From: Jens Axboe <jens.axboe@oracle.com>
To: Damien Wyart <damien.wyart@free.fr>
Cc: linux-kernel@vger.kernel.org, linux-fsdevel@vger.kernel.org,
chris.mason@oracle.com, david@fromorbit.com, hch@infradead.org,
akpm@linux-foundation.org, jack@suse.cz,
yanmin_zhang@linux.intel.com, richard@rsk.demon.co.uk
Subject: Re: [PATCH 0/12] Per-bdi writeback flusher threads v7
Date: Tue, 26 May 2009 23:11:19 +0200 [thread overview]
Message-ID: <20090526211119.GO11363@kernel.dk> (raw)
In-Reply-To: <20090526204703.GM11363@kernel.dk>
On Tue, May 26 2009, Jens Axboe wrote:
> On Tue, May 26 2009, Damien Wyart wrote:
> > > > I have been playing with v7 since your sending and after a while
> > > > (short on laptop, longer on desktop, a few hours), writeback doesn't
> > > > seem to work anymore. Manual call to sync hangs (process in D state)

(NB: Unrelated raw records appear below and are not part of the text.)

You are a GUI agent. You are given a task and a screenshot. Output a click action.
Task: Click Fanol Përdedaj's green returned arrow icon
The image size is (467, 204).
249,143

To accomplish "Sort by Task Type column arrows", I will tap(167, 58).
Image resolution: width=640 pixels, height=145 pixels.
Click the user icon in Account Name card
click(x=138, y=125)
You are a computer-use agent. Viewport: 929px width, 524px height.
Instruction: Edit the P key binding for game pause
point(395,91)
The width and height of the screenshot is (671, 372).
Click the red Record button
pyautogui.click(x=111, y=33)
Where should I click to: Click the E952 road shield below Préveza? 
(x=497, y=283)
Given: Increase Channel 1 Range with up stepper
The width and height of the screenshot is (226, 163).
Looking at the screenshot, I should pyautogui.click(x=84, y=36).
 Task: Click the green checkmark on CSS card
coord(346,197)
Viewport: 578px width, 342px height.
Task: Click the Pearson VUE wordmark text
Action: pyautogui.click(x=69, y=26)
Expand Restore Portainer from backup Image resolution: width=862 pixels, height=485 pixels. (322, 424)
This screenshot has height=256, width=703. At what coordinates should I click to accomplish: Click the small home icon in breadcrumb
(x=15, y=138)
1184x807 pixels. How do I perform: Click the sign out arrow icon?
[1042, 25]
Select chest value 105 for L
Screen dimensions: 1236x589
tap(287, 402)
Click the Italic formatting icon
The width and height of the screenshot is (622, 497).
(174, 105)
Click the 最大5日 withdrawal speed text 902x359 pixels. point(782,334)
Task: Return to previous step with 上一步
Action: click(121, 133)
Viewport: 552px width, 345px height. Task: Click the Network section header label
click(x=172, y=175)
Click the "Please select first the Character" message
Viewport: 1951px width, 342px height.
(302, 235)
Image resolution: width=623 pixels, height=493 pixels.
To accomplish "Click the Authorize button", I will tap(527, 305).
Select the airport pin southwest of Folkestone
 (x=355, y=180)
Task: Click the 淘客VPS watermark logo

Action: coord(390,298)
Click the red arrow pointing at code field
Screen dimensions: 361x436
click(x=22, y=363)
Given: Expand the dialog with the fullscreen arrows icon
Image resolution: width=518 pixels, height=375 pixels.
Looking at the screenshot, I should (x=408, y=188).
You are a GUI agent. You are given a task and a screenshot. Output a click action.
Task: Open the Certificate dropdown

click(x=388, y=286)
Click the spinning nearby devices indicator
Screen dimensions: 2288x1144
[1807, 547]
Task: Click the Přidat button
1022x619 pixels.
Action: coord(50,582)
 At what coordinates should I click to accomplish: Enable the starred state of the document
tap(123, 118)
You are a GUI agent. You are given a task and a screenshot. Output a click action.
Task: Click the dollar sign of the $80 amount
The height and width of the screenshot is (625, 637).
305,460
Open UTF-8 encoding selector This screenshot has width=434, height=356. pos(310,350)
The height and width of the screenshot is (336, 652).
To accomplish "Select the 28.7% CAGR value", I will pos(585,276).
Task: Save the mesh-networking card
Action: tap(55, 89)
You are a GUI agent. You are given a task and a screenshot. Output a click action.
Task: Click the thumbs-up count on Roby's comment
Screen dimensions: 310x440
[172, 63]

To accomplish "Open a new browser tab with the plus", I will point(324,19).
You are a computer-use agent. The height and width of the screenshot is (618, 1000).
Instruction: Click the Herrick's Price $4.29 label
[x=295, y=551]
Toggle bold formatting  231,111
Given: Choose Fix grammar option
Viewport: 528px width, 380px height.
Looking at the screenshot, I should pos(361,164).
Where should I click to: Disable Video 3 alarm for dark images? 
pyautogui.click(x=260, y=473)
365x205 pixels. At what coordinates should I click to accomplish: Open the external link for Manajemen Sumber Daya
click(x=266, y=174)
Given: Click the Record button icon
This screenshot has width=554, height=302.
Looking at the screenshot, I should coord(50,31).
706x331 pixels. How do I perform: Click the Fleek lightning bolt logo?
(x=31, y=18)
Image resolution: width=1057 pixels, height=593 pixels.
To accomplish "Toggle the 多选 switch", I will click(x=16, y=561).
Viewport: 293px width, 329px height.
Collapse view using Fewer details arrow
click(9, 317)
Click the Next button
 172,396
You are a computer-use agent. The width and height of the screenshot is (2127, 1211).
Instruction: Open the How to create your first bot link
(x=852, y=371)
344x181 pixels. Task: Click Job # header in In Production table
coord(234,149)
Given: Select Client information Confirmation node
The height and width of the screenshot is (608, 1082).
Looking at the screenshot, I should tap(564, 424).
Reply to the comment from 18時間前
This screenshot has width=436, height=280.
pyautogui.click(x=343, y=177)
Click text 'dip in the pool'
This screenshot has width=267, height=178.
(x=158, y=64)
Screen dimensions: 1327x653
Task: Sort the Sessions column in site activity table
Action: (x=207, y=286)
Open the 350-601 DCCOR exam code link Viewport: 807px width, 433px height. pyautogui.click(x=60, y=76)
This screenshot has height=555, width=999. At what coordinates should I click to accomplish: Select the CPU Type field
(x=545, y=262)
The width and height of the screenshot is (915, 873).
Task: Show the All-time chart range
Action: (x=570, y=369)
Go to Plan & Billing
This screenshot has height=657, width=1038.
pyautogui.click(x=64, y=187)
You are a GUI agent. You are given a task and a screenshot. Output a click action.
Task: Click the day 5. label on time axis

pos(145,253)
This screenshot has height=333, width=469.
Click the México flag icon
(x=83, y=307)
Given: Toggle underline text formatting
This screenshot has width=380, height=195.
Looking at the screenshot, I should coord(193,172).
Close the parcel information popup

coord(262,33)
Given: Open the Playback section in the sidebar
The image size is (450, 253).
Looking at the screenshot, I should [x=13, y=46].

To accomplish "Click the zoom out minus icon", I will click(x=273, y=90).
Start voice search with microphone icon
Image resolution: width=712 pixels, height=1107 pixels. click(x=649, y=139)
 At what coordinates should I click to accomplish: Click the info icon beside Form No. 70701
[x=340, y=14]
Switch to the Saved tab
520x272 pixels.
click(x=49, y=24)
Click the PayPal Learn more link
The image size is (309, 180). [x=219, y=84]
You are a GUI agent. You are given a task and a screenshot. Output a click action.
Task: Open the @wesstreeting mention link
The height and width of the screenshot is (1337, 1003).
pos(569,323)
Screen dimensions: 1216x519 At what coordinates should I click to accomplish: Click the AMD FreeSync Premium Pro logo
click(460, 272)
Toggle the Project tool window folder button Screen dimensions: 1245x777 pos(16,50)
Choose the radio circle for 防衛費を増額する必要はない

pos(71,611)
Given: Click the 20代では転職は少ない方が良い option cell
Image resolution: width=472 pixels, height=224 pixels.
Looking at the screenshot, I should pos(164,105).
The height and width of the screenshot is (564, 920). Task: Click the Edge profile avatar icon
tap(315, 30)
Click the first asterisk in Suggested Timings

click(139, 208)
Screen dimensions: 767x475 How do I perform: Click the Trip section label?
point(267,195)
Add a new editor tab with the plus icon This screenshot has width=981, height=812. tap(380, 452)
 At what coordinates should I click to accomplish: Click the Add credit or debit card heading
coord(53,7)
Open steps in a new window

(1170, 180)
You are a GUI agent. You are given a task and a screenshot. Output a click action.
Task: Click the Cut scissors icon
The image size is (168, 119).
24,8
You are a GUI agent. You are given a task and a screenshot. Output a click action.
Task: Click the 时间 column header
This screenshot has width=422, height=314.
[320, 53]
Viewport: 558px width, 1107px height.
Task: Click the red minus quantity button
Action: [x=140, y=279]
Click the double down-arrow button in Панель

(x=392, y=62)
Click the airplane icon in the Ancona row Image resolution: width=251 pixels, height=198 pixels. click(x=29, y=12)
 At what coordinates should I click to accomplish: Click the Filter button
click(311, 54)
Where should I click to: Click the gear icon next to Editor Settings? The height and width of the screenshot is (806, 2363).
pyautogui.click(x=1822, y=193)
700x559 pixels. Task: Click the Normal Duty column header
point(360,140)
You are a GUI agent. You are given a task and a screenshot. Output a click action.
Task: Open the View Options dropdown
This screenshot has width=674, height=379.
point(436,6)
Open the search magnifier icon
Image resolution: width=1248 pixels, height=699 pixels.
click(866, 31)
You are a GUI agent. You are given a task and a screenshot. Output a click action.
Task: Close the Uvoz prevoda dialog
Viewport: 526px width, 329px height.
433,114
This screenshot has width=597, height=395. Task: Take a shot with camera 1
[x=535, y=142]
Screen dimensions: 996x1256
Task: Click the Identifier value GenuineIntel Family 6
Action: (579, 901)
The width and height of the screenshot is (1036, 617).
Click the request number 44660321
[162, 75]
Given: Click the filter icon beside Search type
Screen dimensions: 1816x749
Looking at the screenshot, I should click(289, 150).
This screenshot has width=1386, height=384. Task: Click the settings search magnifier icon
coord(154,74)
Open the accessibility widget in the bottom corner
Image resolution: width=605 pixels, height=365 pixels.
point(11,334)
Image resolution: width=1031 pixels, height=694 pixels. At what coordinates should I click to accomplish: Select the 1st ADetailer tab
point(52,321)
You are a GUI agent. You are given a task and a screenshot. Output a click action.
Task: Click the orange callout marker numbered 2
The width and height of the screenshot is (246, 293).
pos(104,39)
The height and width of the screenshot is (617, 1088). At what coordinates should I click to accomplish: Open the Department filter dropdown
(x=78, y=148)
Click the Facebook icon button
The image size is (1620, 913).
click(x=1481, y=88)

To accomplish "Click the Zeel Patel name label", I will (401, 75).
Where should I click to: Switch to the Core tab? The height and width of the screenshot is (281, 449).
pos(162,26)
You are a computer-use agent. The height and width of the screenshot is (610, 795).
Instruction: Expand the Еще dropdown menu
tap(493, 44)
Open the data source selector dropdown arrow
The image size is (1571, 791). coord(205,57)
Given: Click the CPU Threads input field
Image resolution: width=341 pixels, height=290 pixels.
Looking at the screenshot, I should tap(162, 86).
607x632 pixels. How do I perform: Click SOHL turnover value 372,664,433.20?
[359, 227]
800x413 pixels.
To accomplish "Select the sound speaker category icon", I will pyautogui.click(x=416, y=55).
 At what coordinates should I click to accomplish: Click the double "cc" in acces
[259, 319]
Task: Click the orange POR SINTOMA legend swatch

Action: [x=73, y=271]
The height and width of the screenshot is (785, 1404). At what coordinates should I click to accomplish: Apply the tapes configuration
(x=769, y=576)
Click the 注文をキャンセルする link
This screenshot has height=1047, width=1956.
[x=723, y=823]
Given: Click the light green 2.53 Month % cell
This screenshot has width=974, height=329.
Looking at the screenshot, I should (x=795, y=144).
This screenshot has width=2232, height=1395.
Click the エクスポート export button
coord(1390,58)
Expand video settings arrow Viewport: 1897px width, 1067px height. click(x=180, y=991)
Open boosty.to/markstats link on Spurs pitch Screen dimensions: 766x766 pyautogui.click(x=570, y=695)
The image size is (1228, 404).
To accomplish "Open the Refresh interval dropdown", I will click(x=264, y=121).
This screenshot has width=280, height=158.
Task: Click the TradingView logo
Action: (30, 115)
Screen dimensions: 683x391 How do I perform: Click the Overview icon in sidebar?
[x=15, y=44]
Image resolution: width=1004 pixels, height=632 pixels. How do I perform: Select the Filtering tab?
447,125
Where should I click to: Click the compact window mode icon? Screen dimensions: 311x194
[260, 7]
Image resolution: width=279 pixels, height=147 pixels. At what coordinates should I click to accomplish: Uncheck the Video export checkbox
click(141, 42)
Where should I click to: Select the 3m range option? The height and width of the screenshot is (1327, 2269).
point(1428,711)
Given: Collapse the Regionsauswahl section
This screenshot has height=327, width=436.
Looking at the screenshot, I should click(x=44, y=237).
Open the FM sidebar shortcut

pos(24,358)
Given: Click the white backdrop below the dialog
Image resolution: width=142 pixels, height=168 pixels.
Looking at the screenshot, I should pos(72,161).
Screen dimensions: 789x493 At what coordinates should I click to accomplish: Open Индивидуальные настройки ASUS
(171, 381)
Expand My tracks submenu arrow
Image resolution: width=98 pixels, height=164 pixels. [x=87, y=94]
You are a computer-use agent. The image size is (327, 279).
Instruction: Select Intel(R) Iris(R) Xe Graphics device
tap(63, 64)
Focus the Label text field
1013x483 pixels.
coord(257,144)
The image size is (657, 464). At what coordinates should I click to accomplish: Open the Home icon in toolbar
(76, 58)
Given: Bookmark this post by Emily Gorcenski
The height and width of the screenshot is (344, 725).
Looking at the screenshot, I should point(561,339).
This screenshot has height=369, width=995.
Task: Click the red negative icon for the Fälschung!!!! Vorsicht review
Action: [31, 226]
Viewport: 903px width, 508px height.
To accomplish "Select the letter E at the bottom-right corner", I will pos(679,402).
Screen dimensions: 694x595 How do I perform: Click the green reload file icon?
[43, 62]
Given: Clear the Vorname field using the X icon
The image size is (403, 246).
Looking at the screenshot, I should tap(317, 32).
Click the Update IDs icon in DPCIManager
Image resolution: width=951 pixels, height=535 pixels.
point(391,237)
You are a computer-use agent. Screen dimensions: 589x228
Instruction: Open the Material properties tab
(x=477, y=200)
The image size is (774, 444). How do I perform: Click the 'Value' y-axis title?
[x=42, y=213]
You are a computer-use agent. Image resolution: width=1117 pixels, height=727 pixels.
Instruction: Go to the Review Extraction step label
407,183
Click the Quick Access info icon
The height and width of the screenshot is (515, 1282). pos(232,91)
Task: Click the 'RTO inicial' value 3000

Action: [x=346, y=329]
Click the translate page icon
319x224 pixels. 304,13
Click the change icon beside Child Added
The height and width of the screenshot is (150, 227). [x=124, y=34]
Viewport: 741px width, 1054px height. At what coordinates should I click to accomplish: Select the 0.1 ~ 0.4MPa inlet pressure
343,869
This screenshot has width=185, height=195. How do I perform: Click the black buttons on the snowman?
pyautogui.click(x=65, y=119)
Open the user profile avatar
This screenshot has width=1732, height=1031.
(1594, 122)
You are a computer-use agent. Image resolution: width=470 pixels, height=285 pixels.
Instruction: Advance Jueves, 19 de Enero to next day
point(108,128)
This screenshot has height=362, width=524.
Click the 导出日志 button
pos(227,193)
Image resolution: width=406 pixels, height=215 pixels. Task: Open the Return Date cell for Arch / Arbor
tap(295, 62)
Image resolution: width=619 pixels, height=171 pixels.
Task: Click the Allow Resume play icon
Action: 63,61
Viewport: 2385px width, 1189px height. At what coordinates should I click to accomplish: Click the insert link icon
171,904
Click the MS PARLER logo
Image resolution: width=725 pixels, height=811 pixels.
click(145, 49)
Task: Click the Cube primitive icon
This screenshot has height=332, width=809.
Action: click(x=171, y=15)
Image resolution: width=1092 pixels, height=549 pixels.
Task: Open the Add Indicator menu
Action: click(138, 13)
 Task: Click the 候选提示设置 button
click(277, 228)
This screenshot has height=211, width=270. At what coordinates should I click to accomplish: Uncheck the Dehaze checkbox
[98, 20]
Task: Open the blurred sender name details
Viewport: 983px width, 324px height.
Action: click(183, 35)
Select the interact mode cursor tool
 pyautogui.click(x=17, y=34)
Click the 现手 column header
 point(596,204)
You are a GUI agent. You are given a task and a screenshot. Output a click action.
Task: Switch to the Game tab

> > > > and Dirty value in meminfo gets growing. As previous versions had
> > > > been heavily tested, I guess there is some regression in v7.
> >
> > > Not good, the prime suspect is the sync notification stuff. I'll take
> > > a look and get that fixed. You didn't happen to catch any sysrq-t back
> > > traces or anything like that? Would be interesting to see where
> > > bdi-default and the bdi-* threads are stuck.
> >
> > No, as I was doing many things at the same time and not exclusively
> > debugging, I just rebooted hard and went back to an upatched kernel when
> > the problems occured. But I noticed only bdi-default was alive, the
> > other bdi-* threads had disappeared and the sync commands I had tried
> > were all in D state. Also I tried to reinstall a kernel .deb (these
> > systems are Debian) and this got stuck guring installation, when probing
> > grub config (do not know if there is some sync syscall inthere).
> >
> > Can try to go further tomorrow but will not have a lot of time...
>
> OK, I spotted the problem. If we fallback to the on-stack allocation in
> bdi_writeback_all(), then we do the wait for the work completion with
> the bdi_lock mutex held. This can deadlock with bdi_forker_task(), so if
> we require that to be invoked to make progress (happens if a thread
> needs to be restarted), then we have a deadlock on that mutex.
>
> I'll cook up a fix for this, but probably not before the morning.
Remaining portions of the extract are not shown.